The virtual currencies industry
If you read through this directive, you’ll notice that it requires to Know Your Customer (KYC) procedures for two specific types of services in regard to the virtual currency industry. Those are on-ramps and off-ramps from fiat currencies to virtual currencies and custodian wallet providers.
“custodian wallet provider” means an entity that provides services to safeguard private cryptographic keys on behalf of its customers, to hold, store and transfer virtual currencies.
Keep in mind that cryptocurrency exchanges are also custodian wallet providers as they have control over virtual currencies deposited to them in order to execute trades on their platform on customers’ behalf.
This directive, therefore, provides Financial Intelligence Units (FIUs) insight into identities associated with transactions from fiat currencies to virtual currencies (such as BitCoin), virtual currencies to virtual currencies and virtual currencies to fiat currencies.
The impact of this directive on the virtual currencies industry is that any services active in this sector have to comply with the same laws and regulations apply as is already customary in the traditional financial sector.
Although non-custodial software wallets have no requirements for KYC, if needed, Financial Intelligence Units (FIUs) can link identities to wallets whenever such a wallet is used to receive funds from fiat on-ramps and off-ramps or an exchange that does need to comply with KYC requirements. So if you have acquired any virtual currencies to purchase illegal goods or services, know that you are not anonymous.

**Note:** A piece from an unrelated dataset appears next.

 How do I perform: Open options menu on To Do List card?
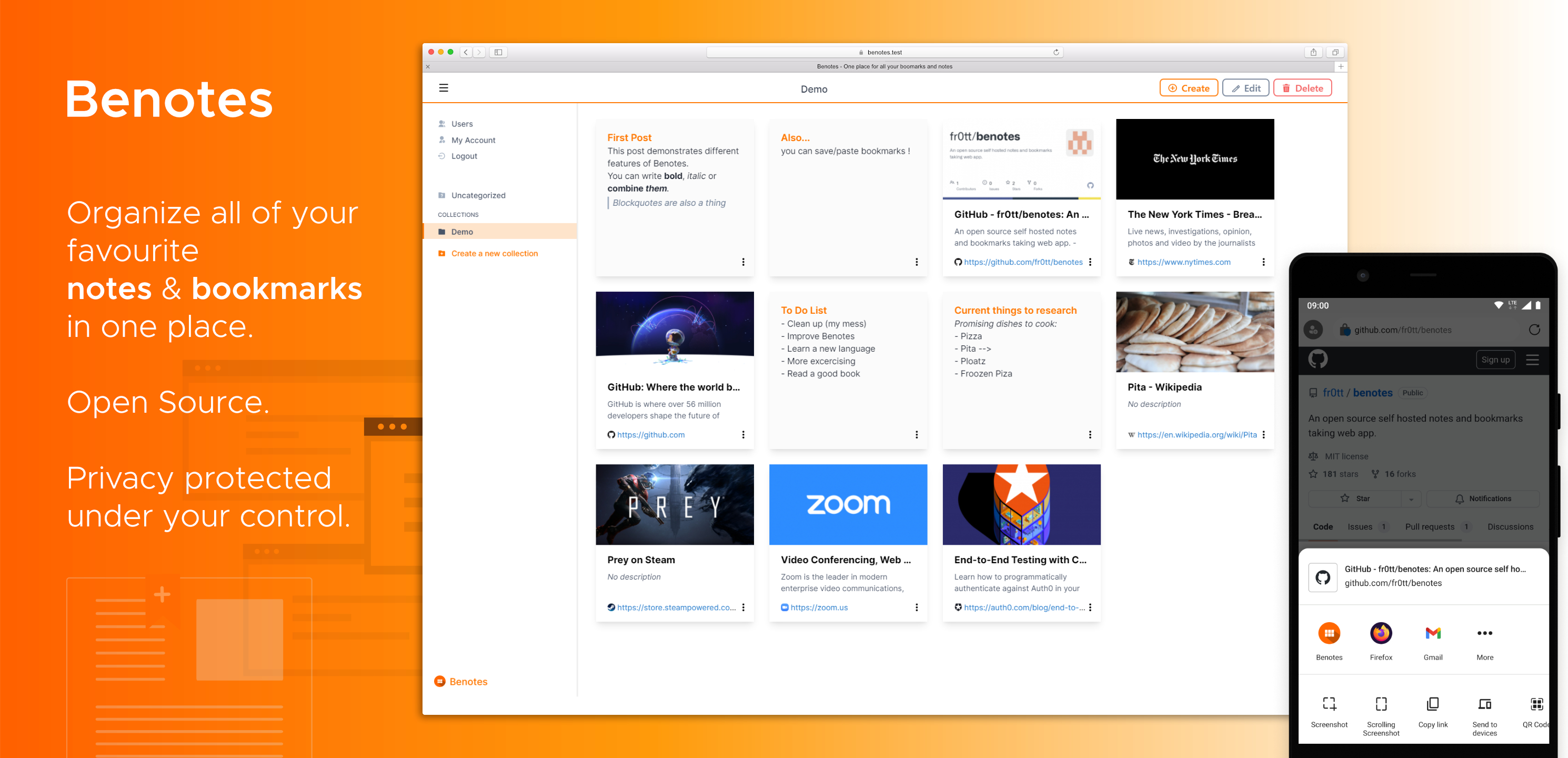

This doesn’t mean there is no such thing as privacy. According to AMLD5, it is allowed to make or receive cash payments up to €10,000. This is no different for transactions made or received with virtual currencies. EU member states can implement lower thresholds, so make sure you understand what the limit for cash transactions is in your country.
Yes, merchants must account for all transactions and pay their taxes, but just as with cash transactions in fiat, there is no need for any KYC. As a consumer, you can still use BitCoin for buying “censorship-resistant coffee” or any kinky stuff you like to keep private. As long as the merchant accepts your type of virtual currency as cash, you can use it as cash.
The impact of this directive on users is that we can use virtual currencies like BitCoin in the same manner as we use traditional fiat currencies. So yes, you can use it as cash.
If you use BitCoin as cash in the intended configuration, peer-2-peer-2-peer-2-peer, and keep it circulating within the ecosystem, it can be just as private as if you were using fiat cash. And yes, it is also much more private than paying with debit or credit cards as your bank has insight and control over that kind of transaction history.
To me, this is a very appealing feature. Especially if we consider that other directive name, PSD2. This directive allows the emerging fintech industry to have fun with your personal transaction history.
We can conclude that BitCoin is still private after AMLD5, and you can use it as “cash.” Wasn’t this precisely how it was intended? What was the title of the BitCoin whitepaper again? Oh yes… “Bitcoin: a peer-2-peer digital cash system”. AMLD5 does makes it harder to use virtual currencies anonymously for money laundering and funding terrorism; but it does not remove privacy altogether. Yes, even after AMDL5, privacy is still a feature of BitCoin.